Monorepo
In the monorepo approach, your entire code base is in a single source control repository. It is very easy to perform operations over the entire code base. Whenever you make a change, it is reflected immediately in your entire code base. Versioning is pretty much off the table. That's great for keeping all your code in sync. But, if you do need to upgrade some parts of your systems incrementally, you'll need to come up with workarounds, such as creating a separate copy with your new changes. Also, the fact that your source code is always in sync doesn't mean that your deployed services are all using the latest version. If you always deploy all your services at once, you're pretty much building a monolith. Note that you may still have multiple repos if you contribute to third-party open source projects (even if you only use upstream versions after your changes were merged).
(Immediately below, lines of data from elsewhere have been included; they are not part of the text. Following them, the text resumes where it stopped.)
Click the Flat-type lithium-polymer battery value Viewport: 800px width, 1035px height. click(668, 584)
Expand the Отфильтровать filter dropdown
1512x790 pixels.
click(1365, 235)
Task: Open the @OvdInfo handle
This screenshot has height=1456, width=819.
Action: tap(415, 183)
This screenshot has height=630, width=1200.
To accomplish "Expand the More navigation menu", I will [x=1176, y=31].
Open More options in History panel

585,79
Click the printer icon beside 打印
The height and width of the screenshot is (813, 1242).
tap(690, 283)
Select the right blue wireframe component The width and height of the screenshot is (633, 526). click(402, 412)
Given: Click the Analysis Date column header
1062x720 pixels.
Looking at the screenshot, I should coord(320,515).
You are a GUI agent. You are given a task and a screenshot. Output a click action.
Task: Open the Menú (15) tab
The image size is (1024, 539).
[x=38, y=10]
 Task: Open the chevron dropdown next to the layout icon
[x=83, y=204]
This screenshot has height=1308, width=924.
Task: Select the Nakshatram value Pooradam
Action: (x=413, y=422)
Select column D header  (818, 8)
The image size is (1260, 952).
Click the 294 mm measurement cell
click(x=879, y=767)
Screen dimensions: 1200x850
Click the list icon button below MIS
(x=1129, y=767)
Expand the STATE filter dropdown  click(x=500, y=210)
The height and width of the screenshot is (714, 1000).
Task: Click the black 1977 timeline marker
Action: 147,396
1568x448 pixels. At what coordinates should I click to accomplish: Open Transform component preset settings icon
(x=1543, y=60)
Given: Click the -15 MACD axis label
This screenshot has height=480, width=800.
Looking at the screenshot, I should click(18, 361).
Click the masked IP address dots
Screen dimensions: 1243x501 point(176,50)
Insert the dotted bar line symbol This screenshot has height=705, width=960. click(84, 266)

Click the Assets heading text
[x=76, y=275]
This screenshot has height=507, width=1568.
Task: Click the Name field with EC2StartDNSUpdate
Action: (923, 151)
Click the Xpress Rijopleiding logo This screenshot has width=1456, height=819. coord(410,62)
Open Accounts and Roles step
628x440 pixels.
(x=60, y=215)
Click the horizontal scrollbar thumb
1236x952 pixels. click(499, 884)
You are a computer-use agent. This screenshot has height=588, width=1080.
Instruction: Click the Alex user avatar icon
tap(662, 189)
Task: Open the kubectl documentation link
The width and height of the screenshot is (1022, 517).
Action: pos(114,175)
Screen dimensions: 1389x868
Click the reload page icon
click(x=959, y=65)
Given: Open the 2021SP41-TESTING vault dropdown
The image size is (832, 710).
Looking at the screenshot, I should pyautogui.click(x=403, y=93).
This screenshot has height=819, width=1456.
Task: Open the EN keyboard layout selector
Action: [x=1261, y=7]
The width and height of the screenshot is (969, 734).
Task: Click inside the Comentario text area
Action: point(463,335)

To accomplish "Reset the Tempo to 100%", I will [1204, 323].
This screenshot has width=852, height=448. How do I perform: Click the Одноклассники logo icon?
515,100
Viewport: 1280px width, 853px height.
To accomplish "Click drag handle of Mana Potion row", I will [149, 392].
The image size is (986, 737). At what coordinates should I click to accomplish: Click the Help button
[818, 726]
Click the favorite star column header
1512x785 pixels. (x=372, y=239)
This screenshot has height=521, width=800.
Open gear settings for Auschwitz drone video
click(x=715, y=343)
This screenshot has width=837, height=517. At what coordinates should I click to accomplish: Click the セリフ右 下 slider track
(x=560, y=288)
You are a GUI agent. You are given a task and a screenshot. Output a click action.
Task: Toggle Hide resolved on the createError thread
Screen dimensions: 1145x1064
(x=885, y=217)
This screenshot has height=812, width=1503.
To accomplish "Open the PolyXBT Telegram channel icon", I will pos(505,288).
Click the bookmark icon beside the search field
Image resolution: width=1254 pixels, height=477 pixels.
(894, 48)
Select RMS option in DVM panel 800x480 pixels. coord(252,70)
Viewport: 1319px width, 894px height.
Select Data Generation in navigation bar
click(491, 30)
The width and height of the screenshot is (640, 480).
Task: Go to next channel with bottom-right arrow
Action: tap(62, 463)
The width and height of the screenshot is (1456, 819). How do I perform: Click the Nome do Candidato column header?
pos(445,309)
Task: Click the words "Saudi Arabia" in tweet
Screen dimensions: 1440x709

Another big issue with monorepo is that you might need a lot of custom tooling to manage your multi repo. Large companies, such as Google and Microsoft, use the multi-repo approach. They have special needs and the custom tooling aspect doesn't deter them. I'm on the fence if the multi-repo approach is appropriate for smaller organizations. However, I'll use a monorepo for the Delinkcious —the demo application—so, we will get to explore it together and form an opinion. A major downside is that many modern CI/CD tool chains use GitOps, which trigger changes in source control repos. When there is just one monorepo, you lose the one-to-one mapping between a source control repo and a microservice.